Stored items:
○ ○ ○ ○
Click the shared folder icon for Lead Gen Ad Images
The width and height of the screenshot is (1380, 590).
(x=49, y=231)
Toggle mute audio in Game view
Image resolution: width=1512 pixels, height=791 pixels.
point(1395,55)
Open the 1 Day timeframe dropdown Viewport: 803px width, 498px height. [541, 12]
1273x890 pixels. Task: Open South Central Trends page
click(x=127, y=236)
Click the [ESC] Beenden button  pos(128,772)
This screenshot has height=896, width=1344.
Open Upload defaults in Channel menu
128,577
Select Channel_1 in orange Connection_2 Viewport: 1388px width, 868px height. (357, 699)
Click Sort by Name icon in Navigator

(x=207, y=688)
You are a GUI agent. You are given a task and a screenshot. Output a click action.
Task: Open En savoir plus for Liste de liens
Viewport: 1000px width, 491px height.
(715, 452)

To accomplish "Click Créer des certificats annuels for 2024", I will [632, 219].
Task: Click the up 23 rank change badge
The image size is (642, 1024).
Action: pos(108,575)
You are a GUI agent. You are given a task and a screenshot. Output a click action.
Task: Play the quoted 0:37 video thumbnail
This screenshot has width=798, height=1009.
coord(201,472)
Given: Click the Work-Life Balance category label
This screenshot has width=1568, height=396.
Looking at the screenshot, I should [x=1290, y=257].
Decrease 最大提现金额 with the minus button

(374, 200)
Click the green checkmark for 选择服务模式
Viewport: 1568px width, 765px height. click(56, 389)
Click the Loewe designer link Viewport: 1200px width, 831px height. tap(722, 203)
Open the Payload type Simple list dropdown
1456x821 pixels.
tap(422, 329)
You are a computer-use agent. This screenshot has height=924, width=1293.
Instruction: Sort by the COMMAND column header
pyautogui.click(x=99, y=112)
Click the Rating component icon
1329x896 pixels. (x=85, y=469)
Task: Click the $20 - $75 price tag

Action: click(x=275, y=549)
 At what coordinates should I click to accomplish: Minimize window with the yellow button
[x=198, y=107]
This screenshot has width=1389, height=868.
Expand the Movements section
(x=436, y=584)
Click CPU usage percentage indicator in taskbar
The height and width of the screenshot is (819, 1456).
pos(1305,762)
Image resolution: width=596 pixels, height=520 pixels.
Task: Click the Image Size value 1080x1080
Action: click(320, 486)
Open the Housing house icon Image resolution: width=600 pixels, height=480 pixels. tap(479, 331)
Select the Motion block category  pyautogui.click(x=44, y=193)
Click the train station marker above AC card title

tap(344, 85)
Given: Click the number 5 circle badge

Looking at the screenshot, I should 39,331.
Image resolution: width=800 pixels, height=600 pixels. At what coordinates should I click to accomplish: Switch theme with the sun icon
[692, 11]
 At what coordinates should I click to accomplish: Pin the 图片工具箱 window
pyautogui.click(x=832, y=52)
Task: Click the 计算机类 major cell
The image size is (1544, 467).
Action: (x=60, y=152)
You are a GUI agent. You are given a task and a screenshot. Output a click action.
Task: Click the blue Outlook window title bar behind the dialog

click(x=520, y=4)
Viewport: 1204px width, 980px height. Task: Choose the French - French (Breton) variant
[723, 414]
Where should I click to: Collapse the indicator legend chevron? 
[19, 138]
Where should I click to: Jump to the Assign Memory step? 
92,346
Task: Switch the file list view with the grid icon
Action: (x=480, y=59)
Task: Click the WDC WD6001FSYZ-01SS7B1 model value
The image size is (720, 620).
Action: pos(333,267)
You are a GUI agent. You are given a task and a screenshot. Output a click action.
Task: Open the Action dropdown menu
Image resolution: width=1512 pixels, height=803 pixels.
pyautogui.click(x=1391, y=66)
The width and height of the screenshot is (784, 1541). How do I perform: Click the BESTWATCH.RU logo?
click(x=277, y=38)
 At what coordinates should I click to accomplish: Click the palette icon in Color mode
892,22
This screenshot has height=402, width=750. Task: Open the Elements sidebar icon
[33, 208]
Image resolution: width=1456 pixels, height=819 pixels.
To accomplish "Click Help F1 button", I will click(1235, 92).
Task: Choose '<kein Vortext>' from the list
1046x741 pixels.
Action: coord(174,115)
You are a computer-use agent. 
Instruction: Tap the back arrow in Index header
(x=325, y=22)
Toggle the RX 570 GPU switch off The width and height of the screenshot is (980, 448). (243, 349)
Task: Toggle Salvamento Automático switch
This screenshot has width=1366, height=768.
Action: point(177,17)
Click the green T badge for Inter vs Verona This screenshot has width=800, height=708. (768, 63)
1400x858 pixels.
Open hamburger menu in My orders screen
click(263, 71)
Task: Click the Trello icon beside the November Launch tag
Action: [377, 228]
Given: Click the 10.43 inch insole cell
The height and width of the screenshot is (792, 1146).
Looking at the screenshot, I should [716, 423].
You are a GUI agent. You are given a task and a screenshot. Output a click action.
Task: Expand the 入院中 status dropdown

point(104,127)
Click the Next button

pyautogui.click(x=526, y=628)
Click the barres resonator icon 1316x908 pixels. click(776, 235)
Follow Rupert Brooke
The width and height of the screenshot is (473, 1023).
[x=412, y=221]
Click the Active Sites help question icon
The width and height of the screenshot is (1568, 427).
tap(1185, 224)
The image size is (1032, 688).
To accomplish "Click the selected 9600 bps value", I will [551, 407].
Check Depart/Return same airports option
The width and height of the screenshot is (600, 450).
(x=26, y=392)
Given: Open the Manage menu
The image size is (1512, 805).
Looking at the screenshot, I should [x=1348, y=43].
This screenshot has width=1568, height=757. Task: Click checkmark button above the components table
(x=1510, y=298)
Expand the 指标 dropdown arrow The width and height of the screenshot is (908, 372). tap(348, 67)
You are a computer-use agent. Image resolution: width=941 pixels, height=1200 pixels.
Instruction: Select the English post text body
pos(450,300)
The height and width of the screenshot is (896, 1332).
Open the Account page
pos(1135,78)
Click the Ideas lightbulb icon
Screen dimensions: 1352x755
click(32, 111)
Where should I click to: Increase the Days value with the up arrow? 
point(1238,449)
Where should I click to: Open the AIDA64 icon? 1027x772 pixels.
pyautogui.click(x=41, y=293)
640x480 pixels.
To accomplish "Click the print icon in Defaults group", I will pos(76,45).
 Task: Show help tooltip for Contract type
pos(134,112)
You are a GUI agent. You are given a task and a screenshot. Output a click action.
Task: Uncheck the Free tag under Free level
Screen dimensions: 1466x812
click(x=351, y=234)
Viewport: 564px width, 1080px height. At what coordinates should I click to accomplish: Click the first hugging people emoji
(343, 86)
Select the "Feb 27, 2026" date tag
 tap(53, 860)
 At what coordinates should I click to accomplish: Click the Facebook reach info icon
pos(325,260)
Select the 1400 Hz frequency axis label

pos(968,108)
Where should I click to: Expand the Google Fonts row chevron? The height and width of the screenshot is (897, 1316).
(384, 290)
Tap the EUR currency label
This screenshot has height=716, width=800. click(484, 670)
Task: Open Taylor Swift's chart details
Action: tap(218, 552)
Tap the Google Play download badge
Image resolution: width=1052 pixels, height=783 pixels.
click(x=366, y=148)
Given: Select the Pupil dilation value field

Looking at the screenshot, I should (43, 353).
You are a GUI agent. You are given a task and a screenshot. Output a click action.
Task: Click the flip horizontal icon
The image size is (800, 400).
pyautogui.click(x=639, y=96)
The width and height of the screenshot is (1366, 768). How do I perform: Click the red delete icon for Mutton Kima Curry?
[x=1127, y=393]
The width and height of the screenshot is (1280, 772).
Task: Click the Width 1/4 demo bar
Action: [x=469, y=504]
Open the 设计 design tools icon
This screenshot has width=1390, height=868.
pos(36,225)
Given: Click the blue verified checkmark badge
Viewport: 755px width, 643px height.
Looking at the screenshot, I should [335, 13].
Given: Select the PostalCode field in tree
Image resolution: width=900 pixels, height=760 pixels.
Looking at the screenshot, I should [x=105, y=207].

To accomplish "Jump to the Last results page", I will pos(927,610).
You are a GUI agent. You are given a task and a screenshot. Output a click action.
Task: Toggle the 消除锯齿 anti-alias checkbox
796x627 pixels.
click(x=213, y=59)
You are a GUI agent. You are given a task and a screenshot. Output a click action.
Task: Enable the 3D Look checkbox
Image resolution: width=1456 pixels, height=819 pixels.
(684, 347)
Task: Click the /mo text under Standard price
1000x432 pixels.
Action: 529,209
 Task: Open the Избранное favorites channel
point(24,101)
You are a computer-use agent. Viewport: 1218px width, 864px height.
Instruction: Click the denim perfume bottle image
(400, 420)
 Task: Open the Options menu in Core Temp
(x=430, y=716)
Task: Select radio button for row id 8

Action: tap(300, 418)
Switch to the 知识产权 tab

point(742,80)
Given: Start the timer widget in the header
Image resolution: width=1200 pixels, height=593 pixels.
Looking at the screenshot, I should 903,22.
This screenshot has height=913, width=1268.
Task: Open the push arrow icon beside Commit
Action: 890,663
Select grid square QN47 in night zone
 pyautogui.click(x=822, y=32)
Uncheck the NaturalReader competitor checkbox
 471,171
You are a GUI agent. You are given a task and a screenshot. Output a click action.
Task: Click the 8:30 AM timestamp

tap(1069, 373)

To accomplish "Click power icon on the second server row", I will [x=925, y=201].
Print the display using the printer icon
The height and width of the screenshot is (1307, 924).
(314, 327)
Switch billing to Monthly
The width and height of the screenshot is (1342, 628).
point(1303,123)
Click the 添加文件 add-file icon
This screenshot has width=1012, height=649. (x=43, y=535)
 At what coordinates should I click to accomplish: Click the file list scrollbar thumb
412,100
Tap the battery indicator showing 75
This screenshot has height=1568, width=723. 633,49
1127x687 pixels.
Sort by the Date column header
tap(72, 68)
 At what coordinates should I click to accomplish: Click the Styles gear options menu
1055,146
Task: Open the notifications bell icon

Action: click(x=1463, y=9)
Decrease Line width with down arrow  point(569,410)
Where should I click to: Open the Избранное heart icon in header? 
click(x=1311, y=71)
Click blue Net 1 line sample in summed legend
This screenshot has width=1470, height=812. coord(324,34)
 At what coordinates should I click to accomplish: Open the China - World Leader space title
○ ○ ○ ○
*STATED TASK:*
Gather every line of the entries above that contains the string "field", treating uppercase and lowercase letters as different.

*TASK OUTPUT:*
Given: Select the Pupil dilation value field
Given: Select the PostalCode field in tree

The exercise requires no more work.